# Importing libraries

In [1]:
import spacy
import csv
import pandas as pd
import matplotlib
import numpy as np
import re

# Data Collection

### Sentence Segmentation

In [2]:
#Load English Language Model
nlp = spacy.load("en_core_web_sm")

In [3]:
#Input path of the text file
path=input('Enter the path of your file') or 'text.txt'

Enter the path of your file


In [4]:
#Initializing arrays for data collection in csv file
sentence=[]
reqFormatList=[]

In [5]:
#Reading lines in the text file and storing them in lines
with open(path,'r') as f:
    lines = f.read()

In [6]:
#Applying the Language model on the lines read from the text file
doc=nlp(lines)

In [7]:
#Performing Sentence Segmentation and storing the files in the array sentence
for sent in doc.sents:
    sentence.append(sent)

### Note:  Doc.sents is a generator
A generator object can not produce output/segmented untill it is called. For example if there is a list object so you can iterate over it and print item one by one. Also you can print the output using indexing like list[0], list[1] etc without calling it explicitly means even without looping over it.
But this is not the case with generator objects. So the Doc is not segmented until doc.sents is called. This means that, where you could print the second Doc token (word token) with print(doc[1]), you can't call the "second Doc sentence" with print(doc.sents[1]):

In [8]:
#Storing each sentence as an array value in reqFormatList
for i in sentence:
    reqFormatList.append([i])

In [9]:
#Add path to CSV file
Path_to_CSV=input() or 'Data.csv'




In [10]:
#Storing each sentence in a cell in a csv file
header=['Sentences']
with open(Path_to_CSV,'w',newline='') as f:
    writer=csv.writer(f,delimiter=',')

Part of a data file:
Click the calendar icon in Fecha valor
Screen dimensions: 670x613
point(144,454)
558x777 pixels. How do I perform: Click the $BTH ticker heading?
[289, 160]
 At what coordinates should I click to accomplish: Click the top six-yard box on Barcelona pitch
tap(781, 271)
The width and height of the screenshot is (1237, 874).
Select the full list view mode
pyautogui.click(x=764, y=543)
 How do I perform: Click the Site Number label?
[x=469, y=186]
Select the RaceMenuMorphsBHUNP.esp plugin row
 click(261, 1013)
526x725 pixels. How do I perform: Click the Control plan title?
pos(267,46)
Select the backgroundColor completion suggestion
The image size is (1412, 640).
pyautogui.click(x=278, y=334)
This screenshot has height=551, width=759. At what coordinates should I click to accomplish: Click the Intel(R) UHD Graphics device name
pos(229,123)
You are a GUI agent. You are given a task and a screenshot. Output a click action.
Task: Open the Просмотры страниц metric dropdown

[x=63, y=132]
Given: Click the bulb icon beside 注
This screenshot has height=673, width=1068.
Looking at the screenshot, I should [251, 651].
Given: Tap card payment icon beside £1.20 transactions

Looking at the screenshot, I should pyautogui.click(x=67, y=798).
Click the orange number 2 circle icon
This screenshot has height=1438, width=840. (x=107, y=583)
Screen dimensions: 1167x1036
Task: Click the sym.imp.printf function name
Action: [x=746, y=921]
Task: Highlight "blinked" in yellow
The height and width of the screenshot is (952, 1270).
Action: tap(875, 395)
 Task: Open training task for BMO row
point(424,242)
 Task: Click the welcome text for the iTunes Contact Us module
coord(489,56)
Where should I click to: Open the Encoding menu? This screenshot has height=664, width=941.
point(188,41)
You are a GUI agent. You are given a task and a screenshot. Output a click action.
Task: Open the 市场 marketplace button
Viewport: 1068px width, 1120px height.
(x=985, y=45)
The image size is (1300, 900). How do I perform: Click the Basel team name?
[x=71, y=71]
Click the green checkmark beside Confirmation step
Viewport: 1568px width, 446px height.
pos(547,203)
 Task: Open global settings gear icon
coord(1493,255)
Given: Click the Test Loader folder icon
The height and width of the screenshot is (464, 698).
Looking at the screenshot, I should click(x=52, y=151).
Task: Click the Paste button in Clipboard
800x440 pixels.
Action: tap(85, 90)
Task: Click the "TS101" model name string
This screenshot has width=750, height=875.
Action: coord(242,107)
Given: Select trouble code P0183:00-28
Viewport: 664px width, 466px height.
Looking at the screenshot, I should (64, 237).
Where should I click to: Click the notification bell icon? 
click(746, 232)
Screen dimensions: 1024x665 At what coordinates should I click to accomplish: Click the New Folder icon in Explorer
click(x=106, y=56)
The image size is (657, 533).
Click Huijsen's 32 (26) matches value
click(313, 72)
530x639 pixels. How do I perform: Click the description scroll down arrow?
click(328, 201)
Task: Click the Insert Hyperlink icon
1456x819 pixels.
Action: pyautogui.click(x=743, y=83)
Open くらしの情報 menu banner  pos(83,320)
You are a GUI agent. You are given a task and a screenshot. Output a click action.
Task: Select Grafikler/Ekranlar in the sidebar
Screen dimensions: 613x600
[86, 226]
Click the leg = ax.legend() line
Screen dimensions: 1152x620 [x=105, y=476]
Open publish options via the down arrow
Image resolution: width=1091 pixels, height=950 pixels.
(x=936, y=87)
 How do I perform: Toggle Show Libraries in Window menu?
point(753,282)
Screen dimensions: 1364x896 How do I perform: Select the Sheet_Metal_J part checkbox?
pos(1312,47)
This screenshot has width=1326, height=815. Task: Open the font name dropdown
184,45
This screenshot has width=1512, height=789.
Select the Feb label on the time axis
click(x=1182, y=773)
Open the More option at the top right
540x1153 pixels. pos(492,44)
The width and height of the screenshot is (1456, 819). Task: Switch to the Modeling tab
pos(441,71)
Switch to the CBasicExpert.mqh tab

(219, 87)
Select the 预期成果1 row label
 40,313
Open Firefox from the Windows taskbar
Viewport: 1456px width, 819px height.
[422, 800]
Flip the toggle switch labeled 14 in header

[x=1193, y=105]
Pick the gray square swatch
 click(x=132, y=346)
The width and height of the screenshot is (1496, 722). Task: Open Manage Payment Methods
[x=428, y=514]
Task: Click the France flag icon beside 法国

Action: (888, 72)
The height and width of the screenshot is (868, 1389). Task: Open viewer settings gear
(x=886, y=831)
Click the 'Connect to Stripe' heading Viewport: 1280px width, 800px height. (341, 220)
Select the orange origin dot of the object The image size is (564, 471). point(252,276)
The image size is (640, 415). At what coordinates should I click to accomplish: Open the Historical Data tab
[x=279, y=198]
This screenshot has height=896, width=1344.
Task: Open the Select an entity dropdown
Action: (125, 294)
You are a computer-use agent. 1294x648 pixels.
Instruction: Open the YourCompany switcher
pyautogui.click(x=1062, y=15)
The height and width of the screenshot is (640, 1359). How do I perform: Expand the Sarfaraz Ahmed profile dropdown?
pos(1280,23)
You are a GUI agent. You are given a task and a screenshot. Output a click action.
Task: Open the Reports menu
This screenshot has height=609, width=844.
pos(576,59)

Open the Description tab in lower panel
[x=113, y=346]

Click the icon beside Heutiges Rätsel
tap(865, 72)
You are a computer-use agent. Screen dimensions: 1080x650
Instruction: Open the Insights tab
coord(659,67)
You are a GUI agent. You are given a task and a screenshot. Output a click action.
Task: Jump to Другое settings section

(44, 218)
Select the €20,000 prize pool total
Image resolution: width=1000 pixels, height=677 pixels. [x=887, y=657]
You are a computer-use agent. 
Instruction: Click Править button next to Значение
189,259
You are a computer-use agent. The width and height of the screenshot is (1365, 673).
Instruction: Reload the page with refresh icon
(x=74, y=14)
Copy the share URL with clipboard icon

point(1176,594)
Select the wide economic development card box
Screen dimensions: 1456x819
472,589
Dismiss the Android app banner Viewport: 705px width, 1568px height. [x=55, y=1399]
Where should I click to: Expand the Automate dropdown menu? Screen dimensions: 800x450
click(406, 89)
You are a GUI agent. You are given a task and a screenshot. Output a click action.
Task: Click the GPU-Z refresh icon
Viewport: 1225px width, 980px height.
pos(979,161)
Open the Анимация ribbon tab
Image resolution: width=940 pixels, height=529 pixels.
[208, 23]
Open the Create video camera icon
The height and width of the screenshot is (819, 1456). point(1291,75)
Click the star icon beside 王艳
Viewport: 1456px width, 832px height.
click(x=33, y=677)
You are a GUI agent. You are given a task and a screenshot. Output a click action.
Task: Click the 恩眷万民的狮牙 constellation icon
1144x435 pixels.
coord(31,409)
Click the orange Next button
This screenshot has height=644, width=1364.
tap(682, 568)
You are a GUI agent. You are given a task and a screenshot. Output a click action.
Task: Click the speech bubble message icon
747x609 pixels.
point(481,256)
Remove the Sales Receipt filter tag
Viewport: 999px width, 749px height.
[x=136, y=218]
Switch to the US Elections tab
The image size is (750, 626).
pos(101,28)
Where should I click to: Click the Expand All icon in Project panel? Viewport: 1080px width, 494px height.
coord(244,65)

Your tasks
1. In the notebook, what is the name of the English language model that spaCy loads?
2. Quote the notebook from "But this is" to "reqFormatList.append([i])".
3. Does the notebook agree with each statement? (a) Doc.sents is a generator. (b) The second sentence can be printed with print(doc.sents[1]). (c) The CSV writer uses a tab as its delimiter.

Written answers
1. en_core_web_sm

2.
But this is not the case with generator objects. So the Doc is not segmented until doc.sents is called. This means that, where you could print the second Doc token (word token) with print(doc[1]), you can't call the "second Doc sentence" with print(doc.sents[1]):

In [8]:
#Storing each sentence as an array value in reqFormatList
for i in sentence:
    reqFormatList.append([i])

3.
(a) Yes: "Doc.sents is a generator"
(b) No: "you can't call the "second Doc sentence" with print(doc.sents[1])"
(c) No: "writer=csv.writer(f,delimiter=',')"